Exercise goal
Swap "Console" for "Dashboard" in the stretch of the material from the line containing "The image size is (909, 474)." through the line containing "Open my profile". Write out those lines again with everything else unchanged.

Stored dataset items
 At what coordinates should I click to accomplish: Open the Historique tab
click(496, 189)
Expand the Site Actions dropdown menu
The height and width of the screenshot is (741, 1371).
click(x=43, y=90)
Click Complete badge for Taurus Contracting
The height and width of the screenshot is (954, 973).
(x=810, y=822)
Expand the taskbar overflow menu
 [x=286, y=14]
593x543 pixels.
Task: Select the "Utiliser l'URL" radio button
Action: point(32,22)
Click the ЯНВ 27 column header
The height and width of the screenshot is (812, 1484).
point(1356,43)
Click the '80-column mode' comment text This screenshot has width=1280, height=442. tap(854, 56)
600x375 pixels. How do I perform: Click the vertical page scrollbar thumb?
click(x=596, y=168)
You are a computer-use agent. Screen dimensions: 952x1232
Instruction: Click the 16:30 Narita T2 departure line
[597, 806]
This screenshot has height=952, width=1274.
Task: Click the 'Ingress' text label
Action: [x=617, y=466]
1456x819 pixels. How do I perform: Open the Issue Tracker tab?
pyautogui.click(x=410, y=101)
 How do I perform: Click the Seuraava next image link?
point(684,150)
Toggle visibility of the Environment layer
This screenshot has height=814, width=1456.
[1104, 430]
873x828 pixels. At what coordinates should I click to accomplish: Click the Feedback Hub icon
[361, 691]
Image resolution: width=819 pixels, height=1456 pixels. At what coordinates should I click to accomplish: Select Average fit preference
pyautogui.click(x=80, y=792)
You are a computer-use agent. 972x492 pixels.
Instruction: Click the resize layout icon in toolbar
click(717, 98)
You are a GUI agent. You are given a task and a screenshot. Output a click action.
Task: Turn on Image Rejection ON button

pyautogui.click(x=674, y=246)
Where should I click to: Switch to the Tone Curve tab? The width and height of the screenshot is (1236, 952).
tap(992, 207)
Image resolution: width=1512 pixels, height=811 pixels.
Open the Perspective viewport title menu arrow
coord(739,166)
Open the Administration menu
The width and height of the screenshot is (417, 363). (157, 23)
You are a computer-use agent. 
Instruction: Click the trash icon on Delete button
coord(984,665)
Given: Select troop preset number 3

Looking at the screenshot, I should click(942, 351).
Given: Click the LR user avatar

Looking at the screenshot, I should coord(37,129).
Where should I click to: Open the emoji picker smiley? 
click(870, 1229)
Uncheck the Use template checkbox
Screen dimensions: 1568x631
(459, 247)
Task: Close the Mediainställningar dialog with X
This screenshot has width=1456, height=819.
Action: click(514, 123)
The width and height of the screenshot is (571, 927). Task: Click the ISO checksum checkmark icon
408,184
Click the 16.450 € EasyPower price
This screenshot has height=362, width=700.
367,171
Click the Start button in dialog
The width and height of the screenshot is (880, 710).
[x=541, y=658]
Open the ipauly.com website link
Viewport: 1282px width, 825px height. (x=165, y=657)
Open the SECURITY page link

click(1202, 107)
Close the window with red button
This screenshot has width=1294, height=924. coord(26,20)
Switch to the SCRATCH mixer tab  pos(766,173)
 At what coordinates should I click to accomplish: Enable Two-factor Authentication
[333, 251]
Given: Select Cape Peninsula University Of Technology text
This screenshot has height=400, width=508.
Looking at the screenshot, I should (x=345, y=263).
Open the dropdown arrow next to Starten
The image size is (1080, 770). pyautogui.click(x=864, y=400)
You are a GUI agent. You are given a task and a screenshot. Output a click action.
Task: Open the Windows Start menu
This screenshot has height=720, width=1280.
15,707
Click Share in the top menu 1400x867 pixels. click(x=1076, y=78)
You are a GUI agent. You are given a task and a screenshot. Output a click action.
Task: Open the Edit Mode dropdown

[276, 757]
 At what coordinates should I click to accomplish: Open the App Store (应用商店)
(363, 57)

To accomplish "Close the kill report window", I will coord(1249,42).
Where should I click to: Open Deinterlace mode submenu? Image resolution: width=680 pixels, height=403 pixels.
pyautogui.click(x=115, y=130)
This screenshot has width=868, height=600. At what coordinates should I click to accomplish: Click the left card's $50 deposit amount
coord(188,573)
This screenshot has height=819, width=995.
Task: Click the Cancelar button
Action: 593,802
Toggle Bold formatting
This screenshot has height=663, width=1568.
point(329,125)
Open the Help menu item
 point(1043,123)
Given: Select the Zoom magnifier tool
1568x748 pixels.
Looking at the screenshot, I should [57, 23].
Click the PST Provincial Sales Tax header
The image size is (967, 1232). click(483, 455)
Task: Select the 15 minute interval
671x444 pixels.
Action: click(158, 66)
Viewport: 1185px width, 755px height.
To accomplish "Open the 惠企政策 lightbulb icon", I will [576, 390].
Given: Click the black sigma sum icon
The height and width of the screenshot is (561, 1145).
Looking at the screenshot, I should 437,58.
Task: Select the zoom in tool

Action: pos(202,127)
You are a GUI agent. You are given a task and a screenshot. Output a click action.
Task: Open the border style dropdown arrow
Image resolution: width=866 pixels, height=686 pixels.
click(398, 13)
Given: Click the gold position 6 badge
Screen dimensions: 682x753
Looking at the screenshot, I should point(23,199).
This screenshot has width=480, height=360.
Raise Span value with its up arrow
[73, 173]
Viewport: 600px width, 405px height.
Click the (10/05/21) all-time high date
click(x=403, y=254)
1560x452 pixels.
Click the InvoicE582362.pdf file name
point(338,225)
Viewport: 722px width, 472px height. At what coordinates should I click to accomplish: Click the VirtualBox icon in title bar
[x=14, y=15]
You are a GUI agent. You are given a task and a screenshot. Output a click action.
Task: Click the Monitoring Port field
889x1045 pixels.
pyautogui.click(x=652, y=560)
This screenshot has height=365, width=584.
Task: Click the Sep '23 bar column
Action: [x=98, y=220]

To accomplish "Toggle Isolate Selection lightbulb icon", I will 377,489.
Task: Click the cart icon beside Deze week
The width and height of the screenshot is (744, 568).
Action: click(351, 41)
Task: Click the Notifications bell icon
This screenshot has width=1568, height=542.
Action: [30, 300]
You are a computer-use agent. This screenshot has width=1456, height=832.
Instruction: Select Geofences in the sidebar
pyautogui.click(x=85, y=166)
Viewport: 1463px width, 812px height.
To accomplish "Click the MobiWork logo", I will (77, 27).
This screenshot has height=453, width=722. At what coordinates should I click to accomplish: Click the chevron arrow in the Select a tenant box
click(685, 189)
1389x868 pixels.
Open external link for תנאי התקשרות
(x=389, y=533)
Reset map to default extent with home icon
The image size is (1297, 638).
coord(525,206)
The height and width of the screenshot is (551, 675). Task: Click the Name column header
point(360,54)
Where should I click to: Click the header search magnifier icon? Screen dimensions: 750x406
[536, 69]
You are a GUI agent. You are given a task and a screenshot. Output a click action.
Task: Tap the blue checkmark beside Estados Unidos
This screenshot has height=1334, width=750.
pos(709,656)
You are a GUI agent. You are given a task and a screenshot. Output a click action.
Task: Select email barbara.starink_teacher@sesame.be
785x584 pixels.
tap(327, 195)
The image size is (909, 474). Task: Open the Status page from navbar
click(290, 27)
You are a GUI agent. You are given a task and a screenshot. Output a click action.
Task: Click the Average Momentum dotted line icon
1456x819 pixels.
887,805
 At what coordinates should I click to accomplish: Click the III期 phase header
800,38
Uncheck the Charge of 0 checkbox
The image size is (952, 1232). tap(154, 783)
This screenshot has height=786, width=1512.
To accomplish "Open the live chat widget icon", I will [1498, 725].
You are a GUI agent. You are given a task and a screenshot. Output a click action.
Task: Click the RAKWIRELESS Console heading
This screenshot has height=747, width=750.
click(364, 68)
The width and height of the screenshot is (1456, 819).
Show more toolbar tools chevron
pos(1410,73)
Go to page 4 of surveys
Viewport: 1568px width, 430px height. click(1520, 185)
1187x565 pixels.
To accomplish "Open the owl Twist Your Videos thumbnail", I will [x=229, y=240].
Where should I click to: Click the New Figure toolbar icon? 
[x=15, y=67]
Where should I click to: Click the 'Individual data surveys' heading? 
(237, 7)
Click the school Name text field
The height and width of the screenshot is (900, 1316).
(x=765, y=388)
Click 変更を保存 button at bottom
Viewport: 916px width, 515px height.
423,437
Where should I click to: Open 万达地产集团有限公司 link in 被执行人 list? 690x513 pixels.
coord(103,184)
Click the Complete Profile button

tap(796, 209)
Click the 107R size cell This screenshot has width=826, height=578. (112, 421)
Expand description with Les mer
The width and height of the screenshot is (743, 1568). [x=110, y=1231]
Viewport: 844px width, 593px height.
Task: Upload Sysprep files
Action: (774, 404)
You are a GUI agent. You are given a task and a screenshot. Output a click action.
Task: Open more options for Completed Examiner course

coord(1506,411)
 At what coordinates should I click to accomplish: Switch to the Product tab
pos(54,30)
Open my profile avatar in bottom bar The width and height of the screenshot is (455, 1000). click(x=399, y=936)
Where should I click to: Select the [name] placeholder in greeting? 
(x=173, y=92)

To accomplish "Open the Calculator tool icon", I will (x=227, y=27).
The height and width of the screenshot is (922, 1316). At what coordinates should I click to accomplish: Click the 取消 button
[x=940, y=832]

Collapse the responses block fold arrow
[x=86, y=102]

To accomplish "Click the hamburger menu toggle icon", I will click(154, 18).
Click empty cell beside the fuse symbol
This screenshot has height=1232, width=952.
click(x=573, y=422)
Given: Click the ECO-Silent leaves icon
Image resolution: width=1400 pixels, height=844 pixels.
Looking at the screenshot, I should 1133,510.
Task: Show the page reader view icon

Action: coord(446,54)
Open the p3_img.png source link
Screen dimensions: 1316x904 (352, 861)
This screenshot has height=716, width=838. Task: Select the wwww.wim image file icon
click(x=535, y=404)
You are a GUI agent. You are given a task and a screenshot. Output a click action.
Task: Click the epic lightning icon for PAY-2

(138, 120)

Finished answer
The image size is (909, 474). Task: Open the Status page from navbar
click(290, 27)
You are a GUI agent. You are given a task and a screenshot. Output a click action.
Task: Click the Average Momentum dotted line icon
1456x819 pixels.
887,805
 At what coordinates should I click to accomplish: Click the III期 phase header
800,38
Uncheck the Charge of 0 checkbox
The image size is (952, 1232). tap(154, 783)
This screenshot has height=786, width=1512.
To accomplish "Open the live chat widget icon", I will [1498, 725].
You are a GUI agent. You are given a task and a screenshot. Output a click action.
Task: Click the RAKWIRELESS Dashboard heading
This screenshot has height=747, width=750.
click(364, 68)
The width and height of the screenshot is (1456, 819).
Show more toolbar tools chevron
pos(1410,73)
Go to page 4 of surveys
Viewport: 1568px width, 430px height. click(1520, 185)
1187x565 pixels.
To accomplish "Open the owl Twist Your Videos thumbnail", I will [x=229, y=240].
Where should I click to: Click the New Figure toolbar icon? 
[x=15, y=67]
Where should I click to: Click the 'Individual data surveys' heading? 
(237, 7)
Click the school Name text field
The height and width of the screenshot is (900, 1316).
(x=765, y=388)
Click 変更を保存 button at bottom
Viewport: 916px width, 515px height.
423,437
Where should I click to: Open 万达地产集团有限公司 link in 被执行人 list? 690x513 pixels.
coord(103,184)
Click the Complete Profile button

tap(796, 209)
Click the 107R size cell This screenshot has width=826, height=578. (112, 421)
Expand description with Les mer
The width and height of the screenshot is (743, 1568). [x=110, y=1231]
Viewport: 844px width, 593px height.
Task: Upload Sysprep files
Action: (774, 404)
You are a GUI agent. You are given a task and a screenshot. Output a click action.
Task: Open more options for Completed Examiner course

coord(1506,411)
 At what coordinates should I click to accomplish: Switch to the Product tab
pos(54,30)
Open my profile avatar in bottom bar The width and height of the screenshot is (455, 1000). click(x=399, y=936)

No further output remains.